Resume the forum thread below, about coming to terms with a spouse's past infidelity, and write on from its final post.

Page
—————
A year out from discovering my WS cheated on me nine years ago. I really don't think there is a worse pain than questioning half your marriage... It has tainted memories of everything, family vacations... Just shoot to hell. Hugs, it's a terrible place to be in.


----------



## engneer319

Richard, this is your life. It sounds to me like you love your wife.

Let it go. We ALL have done stupid sh*t we regret.

You need to look inside yourself and ask yourself do you want to live your life with her or without her. From what you say, she has been a good wife to you and a good mother to your kids. WE ALL MAKE MISTAKES. 

Do you have a good sex life with her? I will tell you that in my experience if she is loving with you in bed, then you still have her heart. If you still have her heart, forgive and forget and live your life.


----------



## hurtingbadly

engneer319 said:


> Richard, this is your life. It sounds to me like you love your wife.
> 
> Let it go. We ALL have done stupid sh*t we regret.
> 
> You need to look inside yourself and ask yourself do you want to live your life with her or without her. From what you say, she has been a good wife to you and a good mother to your kids. WE ALL MAKE MISTAKES.
> 
> Do you have a good sex life with her? I will tell you that in my experience if she is loving with you in bed, then you still have her heart. If you still have her heart, forgive and forget and live your life.


I dunno about this. Discovering my WS's ONS from nine years ago has just about killed it for me in bed. We had great sex before, now I usually cry after it's over and still a year out can't do certain things anymore. I'm starting to think once that connection is broken...


----------



## richard931

yes will post them soon.
—————
Supplied data

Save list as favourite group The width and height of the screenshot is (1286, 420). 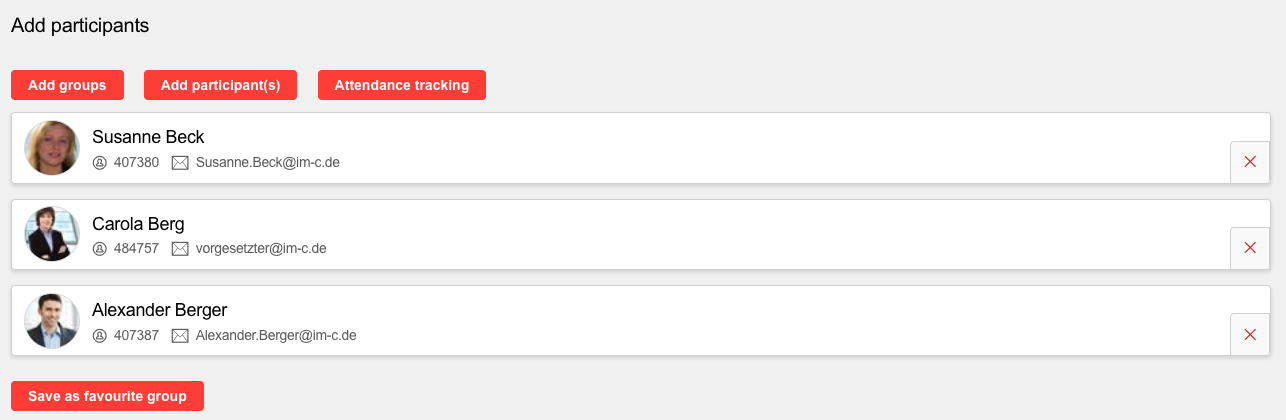(107, 396)
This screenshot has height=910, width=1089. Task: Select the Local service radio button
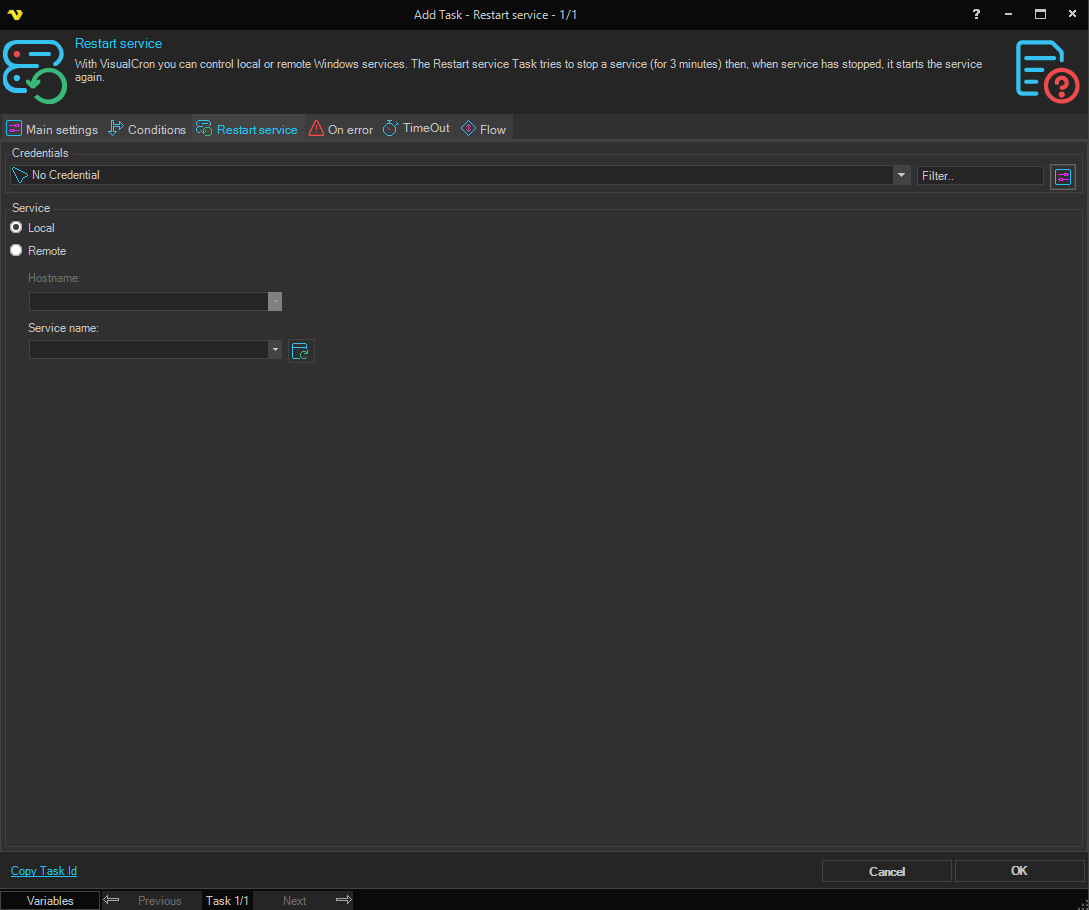(16, 228)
—————
Result of the task
----------



## richard931

she has been a good wife,great mother,hard worker and our sex life is good or was before i found all this out.she seems truly remorseful & says she will make this up to me if it takes her the rest of her life.i feel like i should forgive & forget but dont know yet if i can.it hurts so bad sometimes just to look at her & think of that bastard laying on her having his way with her.


----------



## richard931

still chipping ice away.


----------



## TroubledSexLife

Richard,

How exactly did she let it slip out that she had a One night stand 15 years ago? Like what was the context of the argument?

It could very well be likely that she has lied to you again about the nature of the affair. DEMAND A POLYGRAPH. What is her reaction to a polygraph?

Who earns more money in the relationship? You or her? She may have stayed with you for the money.


----------



## the guy

richard931 said:


> she has been a good wife,great mother,hard worker and our sex life is good or was before i found all this out.she seems truly remorseful & says she will make this up to me if it takes her the rest of her life.i feel like i should forgive & forget but dont know yet if i can.it hurts so bad sometimes just to look at her & think of that bastard laying on her having his way with her.


You gotta force this crap out of your head, my favorite montra is "I diserve good things".

Its been a while since I've been around, so I have to say what your chick has done since and what she is doing now has to have some mirit.

Mind movies suck, again force them out and look at all the good crap that she has done. 

I'm wired a little different then most, and for me it just some poor @ss porno that was on the run, you have to believe that you are way better then that POS....an ego that tells your self and your old lady that you are better than that and you are the man...screw that POS...you have way more on him then he will ever have, cuz thats how you have to roll.

You are the sh!t man, don't let those thoughts screw with your head.......If anything climb on top of your chick and show her who the man really is. Again I'm wired different then most, and i hope it helps?

Confidence brother and an ego that *will* not let this crap define you!


----------



## Entropy3000

AngryandUsed said:


> Entropy, OP said that the truth slipped out of her tongue......


Yes. I know. She was angry and let that hurtful thing fly.

I got that.


----------



## JCD

Richard, we need to know some details here.

Here are a few questions/points which you need to bring up to her.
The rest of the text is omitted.